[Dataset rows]
--*--
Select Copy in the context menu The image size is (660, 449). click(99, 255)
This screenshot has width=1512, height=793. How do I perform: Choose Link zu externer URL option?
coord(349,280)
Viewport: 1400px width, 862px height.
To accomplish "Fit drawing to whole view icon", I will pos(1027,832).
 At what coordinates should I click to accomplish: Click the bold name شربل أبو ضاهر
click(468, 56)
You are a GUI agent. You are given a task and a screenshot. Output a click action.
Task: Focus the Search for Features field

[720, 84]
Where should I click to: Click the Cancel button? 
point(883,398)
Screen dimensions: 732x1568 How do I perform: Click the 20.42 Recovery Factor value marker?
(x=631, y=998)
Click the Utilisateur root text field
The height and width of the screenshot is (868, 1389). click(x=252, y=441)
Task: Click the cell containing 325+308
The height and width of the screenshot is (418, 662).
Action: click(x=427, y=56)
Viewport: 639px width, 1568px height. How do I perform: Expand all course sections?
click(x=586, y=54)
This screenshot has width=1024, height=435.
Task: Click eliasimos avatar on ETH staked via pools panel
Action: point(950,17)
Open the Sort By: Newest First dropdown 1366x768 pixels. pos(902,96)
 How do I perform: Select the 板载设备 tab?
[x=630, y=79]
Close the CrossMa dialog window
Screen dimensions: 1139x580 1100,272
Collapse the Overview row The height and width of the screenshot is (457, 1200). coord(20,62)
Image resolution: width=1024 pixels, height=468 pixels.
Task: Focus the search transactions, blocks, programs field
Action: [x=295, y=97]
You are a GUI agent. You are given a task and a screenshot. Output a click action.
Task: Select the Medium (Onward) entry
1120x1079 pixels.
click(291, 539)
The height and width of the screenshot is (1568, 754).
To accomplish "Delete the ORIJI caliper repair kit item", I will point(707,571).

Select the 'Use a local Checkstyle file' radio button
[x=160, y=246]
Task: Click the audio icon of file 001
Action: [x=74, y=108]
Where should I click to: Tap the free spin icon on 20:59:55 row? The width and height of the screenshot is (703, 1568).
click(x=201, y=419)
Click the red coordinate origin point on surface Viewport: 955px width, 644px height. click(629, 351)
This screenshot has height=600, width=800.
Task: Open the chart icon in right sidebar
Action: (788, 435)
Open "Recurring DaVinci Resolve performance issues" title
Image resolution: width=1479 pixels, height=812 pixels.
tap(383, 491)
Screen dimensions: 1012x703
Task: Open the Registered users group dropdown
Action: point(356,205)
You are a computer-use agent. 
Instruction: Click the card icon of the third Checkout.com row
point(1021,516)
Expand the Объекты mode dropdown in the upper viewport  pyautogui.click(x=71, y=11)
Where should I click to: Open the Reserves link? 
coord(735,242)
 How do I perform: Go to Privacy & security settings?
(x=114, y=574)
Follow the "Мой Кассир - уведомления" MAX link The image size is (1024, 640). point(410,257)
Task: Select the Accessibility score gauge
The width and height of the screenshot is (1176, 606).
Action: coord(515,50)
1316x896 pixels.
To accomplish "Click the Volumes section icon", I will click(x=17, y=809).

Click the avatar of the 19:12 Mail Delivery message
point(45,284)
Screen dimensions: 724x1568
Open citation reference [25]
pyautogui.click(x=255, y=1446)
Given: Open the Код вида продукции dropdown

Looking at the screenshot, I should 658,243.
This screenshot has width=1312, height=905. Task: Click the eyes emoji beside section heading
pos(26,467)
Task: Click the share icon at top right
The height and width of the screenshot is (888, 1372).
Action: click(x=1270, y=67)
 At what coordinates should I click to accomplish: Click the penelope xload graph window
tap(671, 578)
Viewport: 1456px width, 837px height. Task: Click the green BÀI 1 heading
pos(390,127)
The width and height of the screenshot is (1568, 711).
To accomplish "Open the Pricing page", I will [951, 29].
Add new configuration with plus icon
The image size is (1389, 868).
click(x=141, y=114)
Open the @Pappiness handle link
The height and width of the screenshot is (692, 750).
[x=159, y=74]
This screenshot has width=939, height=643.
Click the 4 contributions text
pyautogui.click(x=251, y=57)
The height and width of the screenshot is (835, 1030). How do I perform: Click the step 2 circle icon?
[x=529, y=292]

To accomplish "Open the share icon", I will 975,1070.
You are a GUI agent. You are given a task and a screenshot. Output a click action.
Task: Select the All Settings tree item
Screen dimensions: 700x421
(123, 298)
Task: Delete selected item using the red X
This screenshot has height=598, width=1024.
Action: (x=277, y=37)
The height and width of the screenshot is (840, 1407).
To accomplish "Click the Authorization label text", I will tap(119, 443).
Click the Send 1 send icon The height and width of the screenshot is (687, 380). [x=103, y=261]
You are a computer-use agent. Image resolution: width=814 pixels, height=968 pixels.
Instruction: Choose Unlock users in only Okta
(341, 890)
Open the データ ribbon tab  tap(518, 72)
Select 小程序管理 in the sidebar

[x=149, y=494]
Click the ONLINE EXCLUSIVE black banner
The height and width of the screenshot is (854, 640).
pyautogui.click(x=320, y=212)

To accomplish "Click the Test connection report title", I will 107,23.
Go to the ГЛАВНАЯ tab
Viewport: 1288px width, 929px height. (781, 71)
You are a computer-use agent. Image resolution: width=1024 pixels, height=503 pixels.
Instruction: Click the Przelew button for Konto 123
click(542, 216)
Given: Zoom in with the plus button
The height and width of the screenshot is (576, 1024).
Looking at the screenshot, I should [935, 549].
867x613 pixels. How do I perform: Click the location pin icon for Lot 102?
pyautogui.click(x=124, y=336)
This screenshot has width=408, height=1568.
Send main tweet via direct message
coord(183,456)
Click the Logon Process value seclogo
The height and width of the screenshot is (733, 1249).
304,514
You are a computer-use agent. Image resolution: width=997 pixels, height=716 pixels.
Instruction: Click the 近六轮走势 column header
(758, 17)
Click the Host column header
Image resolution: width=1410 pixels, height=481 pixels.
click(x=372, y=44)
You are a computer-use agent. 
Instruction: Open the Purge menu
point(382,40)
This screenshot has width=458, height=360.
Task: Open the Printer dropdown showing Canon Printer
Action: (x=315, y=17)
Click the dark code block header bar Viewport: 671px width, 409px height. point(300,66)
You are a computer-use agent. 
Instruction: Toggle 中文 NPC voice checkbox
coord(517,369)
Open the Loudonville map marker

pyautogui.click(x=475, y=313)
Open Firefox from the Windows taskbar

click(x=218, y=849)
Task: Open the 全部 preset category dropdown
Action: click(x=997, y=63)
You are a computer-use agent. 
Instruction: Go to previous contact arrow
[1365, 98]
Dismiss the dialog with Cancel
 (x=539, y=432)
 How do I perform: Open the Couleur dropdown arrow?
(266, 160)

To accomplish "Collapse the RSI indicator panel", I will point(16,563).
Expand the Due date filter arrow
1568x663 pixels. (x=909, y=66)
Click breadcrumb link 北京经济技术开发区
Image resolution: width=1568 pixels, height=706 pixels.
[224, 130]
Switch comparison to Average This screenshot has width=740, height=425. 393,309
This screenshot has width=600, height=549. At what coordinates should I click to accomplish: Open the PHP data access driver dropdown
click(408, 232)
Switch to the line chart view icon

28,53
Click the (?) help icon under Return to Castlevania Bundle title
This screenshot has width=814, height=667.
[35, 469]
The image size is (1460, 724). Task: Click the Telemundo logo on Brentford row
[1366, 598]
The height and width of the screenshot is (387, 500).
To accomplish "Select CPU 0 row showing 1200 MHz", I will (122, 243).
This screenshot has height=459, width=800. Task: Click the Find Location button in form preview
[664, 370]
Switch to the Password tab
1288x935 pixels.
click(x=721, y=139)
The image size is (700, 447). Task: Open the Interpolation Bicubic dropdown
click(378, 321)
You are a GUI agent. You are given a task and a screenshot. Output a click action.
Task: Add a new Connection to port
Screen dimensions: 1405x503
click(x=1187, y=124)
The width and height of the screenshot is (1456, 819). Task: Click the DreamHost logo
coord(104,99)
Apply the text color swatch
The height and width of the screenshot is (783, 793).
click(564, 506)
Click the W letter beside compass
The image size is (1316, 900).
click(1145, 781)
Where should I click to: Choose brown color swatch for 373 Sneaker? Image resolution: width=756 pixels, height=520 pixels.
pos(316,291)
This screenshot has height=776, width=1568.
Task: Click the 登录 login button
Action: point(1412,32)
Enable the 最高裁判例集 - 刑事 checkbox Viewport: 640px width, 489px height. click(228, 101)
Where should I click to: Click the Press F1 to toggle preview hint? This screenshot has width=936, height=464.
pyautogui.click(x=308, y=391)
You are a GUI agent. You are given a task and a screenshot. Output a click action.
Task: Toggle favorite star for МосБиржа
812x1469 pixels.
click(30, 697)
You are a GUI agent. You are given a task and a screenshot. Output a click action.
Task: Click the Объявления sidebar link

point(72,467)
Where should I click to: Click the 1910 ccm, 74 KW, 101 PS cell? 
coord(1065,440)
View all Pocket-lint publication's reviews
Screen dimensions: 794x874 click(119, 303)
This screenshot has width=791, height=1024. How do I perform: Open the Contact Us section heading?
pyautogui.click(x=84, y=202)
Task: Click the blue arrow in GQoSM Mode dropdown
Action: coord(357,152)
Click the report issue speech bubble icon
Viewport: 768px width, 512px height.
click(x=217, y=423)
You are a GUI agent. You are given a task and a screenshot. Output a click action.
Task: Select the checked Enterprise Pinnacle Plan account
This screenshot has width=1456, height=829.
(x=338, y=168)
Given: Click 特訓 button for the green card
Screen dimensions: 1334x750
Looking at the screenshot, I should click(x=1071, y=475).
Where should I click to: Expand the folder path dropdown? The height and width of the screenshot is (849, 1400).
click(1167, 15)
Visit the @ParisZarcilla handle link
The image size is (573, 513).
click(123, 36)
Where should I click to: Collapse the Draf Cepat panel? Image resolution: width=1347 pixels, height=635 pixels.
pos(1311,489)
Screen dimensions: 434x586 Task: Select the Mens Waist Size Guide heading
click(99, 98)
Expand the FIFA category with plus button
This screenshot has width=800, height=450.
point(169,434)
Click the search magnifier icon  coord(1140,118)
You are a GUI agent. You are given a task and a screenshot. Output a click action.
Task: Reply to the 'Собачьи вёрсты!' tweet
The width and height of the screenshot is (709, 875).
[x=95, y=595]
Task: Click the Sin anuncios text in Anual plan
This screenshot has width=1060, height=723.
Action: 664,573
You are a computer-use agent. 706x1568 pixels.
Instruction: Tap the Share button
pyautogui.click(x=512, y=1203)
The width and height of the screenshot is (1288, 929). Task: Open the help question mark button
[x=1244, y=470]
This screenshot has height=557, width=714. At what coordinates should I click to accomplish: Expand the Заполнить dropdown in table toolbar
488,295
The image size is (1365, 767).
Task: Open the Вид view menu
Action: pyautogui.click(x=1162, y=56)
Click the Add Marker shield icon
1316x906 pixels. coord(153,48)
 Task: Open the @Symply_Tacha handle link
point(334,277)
--*--
§ Stated task
Please extract the lines of the material above, starting at the line that contains "Where should I click to: Open" and ending at the line that contains "pos(390,127)", both included. Reproduce them without any change.

§ Result for this task
Where should I click to: Open the Reserves link? 
coord(735,242)
 How do I perform: Go to Privacy & security settings?
(x=114, y=574)
Follow the "Мой Кассир - уведомления" MAX link The image size is (1024, 640). point(410,257)
Task: Select the Accessibility score gauge
The width and height of the screenshot is (1176, 606).
Action: coord(515,50)
1316x896 pixels.
To accomplish "Click the Volumes section icon", I will click(x=17, y=809).

Click the avatar of the 19:12 Mail Delivery message
point(45,284)
Screen dimensions: 724x1568
Open citation reference [25]
pyautogui.click(x=255, y=1446)
Given: Open the Код вида продукции dropdown

Looking at the screenshot, I should 658,243.
This screenshot has width=1312, height=905. Task: Click the eyes emoji beside section heading
pos(26,467)
Task: Click the share icon at top right
The height and width of the screenshot is (888, 1372).
Action: click(x=1270, y=67)
 At what coordinates should I click to accomplish: Click the penelope xload graph window
tap(671, 578)
Viewport: 1456px width, 837px height. Task: Click the green BÀI 1 heading
pos(390,127)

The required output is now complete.